Large parts of Alabama, Georgia and Tennessee and a small portion of northeast Mississippi will be under a tornado threat Monday afternoon and evening, the national Storm Prediction Center said.
A strong thunderstorm was dropping hail in northern Mississippi on Monday afternoon, the National Weather Service said.
School systems from central Tennessee as far south as Birmingham, Alabama, said they were dismissing early, hoping students and staff would have time to get home before the storms moved through.
The threatened storms come one day before the official start of spring, and are “by far the most impressive setup we’ve seen so far this year,” said Kurt Weber, a meteorologist at the National Weather Service in Huntsville, Alabama.
“We can’t rule out a strong tornado east of Interstate 65 at this point with all the ingredients coming together,” Weber added. “Hopefully not, but definitely a possibility.”
By mid-morning Monday, confidence in the possibility of tornadoes across northern Alabama had increased.
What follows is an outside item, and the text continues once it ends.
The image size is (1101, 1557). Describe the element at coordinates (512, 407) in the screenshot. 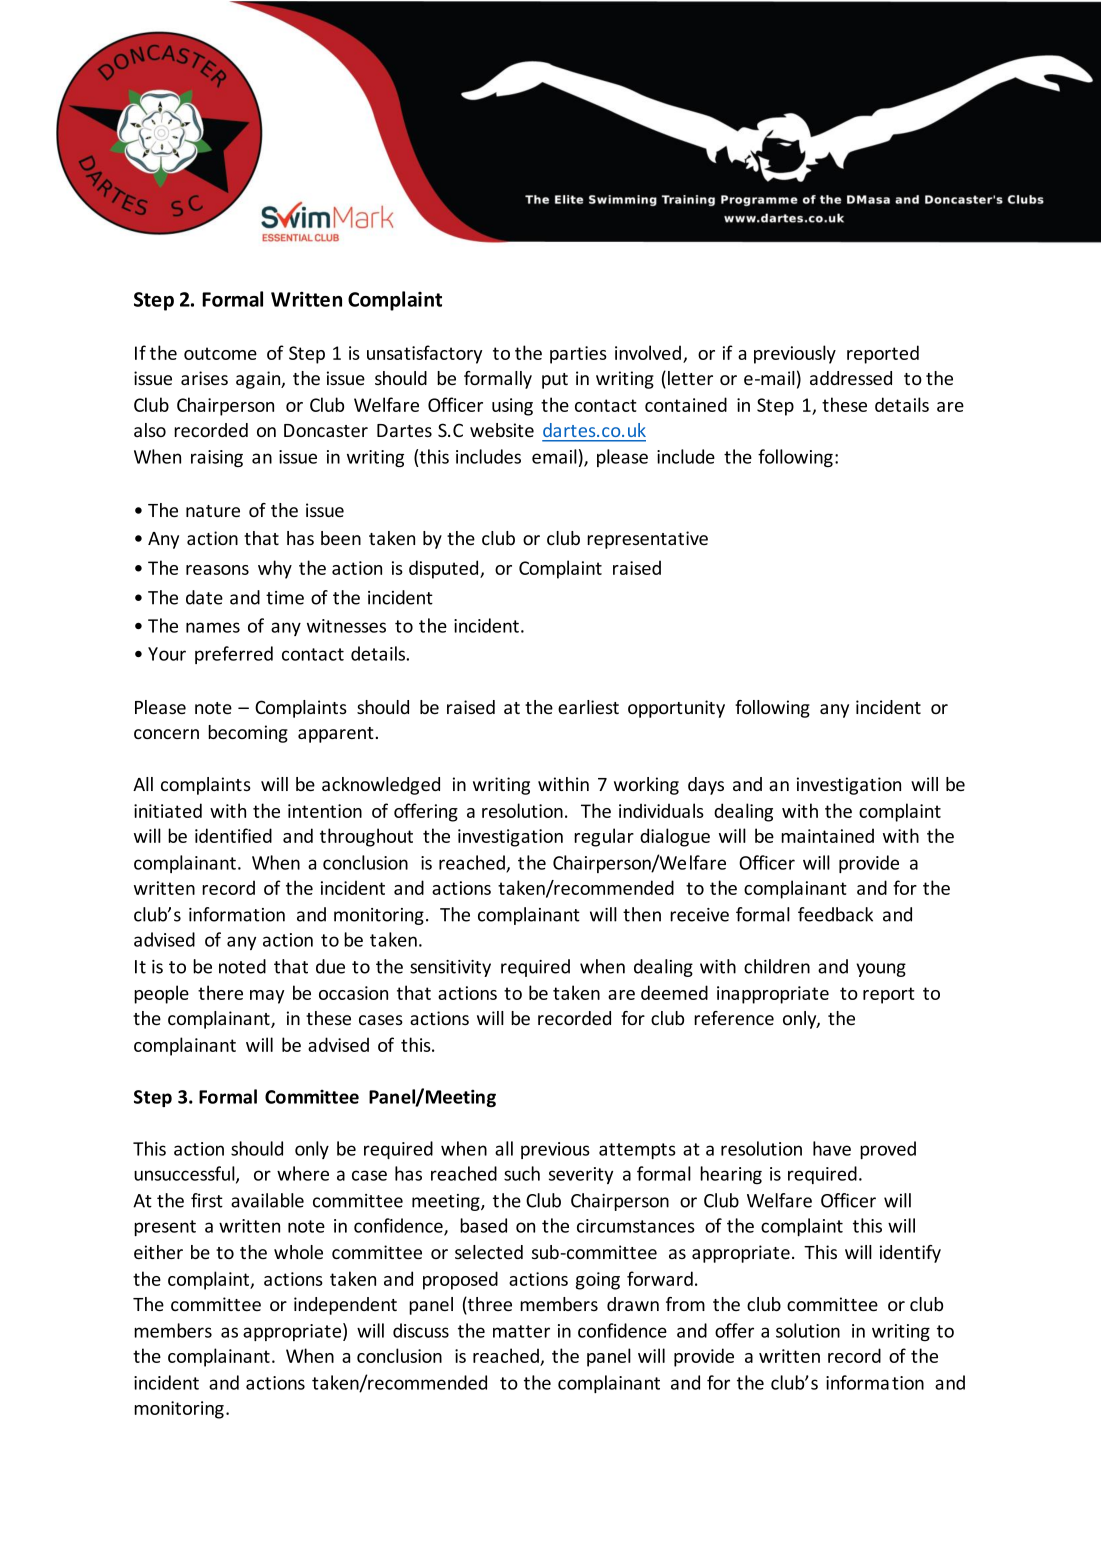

“It appears increasingly probable the risk for several tornadic supercells will traverse across northern portions of Alabama late this afternoon and through the early evening,” the Storm Prediction Center said in an update on the situation.
An enhanced risk of severe storms covers several large cities across the South, including Nashville and Chattanooga in Tennessee; and Birmingham, Huntsville and Tuscaloosa in Alabama, forecasters said.
In Alabama, any strong tornadoes, golf ball to tennis ball-sized hail and 70-mph winds were most likely in the northern half of Alabama, including all of metro Birmingham. Hail of that size can do serious damage to buildings and cars, Weber said.
“This is one of those days you want to put the car in the garage if you can,” Weber said.
In Georgia, the highest risk of tornadoes will be in northwest Georgia, including the cities of Dalton, Rome and Cartersville.